* [Directive A] In the battery swapping station excerpt, what does the abbreviation IPC stand for?
* [Directive B] Carry on the battery swapping station excerpt from its final sentence.

··· Excerpt provided ···

Consider a set of vehicle stations $ℐ≔\left\{1,\dots ,I\right\}$ in space. For each vehicle station $i\in ℐ$, there is a BSS. These stations can also be the ODs of vehicles. Consider a set of batteries with varying SOC $\mathcal{Q}≔\{1,\dots Q$} that a shared BSS can provide. Let $q\in \mathcal{Q}$ denote the battery SOC. For each station, the number of battery types can be different. Consider a set of the vehicle trip characteristic index $\mathcal{U}≔\left\{1,\dots ,U\right\}$ which has a series of various travel demands (i.e., origin station $i_u^{+}$, destination station $i_u^{-}$, and the initial state of the battery charge $q_u^0$). Let $x_{ujq}$ denote whether vehicle $i$ heads to station $j$ and replaces the depleted battery with a well-charged battery in the state of $q\in \mathcal{Q}$.

To fully understand the operation process of an SSCS, Figure 2 shows an example with shared BSS stations $ℐ=\left\{1,\dots ,5\right\}$ and three types of battery SOCs $q=\left\{1,2,3\right\}$. In this figure, on each link between two stations, the segment of a different number represents the travel distance between the stations. The different combinations of colors for the stations represent the battery types they provide.

Figure 2. Example network with different battery mode supplies in the SSC station.

In the SSCS, the entire operation process can be divided into three steps, as shown in Figure 3. The vehicle side allows the EV to make online reservations in advance and then follow the instructions from the IPC. The IPC side requires all the vehicles and BSSs to follow centralized guidance, and the BSS side follows the optimal battery replacement and charging strategies. All these system components operate smoothly under the proposed SSCS model.

Figure 3. Operation process in the SSCS. Abbreviation: IPC—information processing center.

··· Data excerpts ···

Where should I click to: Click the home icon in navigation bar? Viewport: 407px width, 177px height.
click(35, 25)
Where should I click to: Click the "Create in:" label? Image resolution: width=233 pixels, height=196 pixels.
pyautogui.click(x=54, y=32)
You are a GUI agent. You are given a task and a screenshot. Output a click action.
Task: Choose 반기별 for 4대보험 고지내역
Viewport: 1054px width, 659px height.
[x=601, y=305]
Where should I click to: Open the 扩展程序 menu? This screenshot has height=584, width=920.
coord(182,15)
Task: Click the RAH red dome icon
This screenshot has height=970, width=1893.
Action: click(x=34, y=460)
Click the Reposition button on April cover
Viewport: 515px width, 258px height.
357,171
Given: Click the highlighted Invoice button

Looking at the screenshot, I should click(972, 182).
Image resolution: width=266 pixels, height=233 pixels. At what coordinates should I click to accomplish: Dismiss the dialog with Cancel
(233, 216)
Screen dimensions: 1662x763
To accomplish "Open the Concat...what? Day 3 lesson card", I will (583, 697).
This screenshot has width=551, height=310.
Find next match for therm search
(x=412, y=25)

···

* [Result A] Information processing center.

* [Result B]
In previous studies [29,41,42,43], the battery charging rate is a concave function that satisfies formula $f\left(q\right)>0,f^{\prime }\left(q\right)<0$. The charging time function can be approximately formulated as a piecewise function $f\left(q\right)=\{\begin{array}{c}{k}_{1}q+b_1,0<q\le q_1\\ k_{2}q+b_2,q_1<q\le q_2\\ \dots \\ k_{m}q+b_m,q_{m-1}<q\le q_m\end{array}$. In Figure 4, we plot the varying SOC ($q$), the battery charging rate ($\frac{dt}{dq}$), and the cumulative time functions of the SOCs of the batteries.

Figure 4. Performances of charging times with current battery power levels: (a) curve of the varying SOC ($q$) and the battery charging rate ($dt/dq$ ); (b) cumulative time curve of the SOCs of batteries.

To facilitate the model formulation, we introduce the following assumptions in the investigated problem. These assumptions have been used in other studies on operational design for the SC battery system.

Assumption 1.

The battery power consumption of EVs is proportional to the driving distance [37,44]. It is hard to relax this assumption when a battery consumed along a stretch of road is not dependent on the distance; then, the problem becomes an NP-hard problem and appears to be mathematically intractable [14,45,46].

Assumption 2.

All vehicles in our system share the same battery capacity size. In the previous study, many researchers have already focused on optimizing the battery size to reach a better system income [47].

Assumption 3.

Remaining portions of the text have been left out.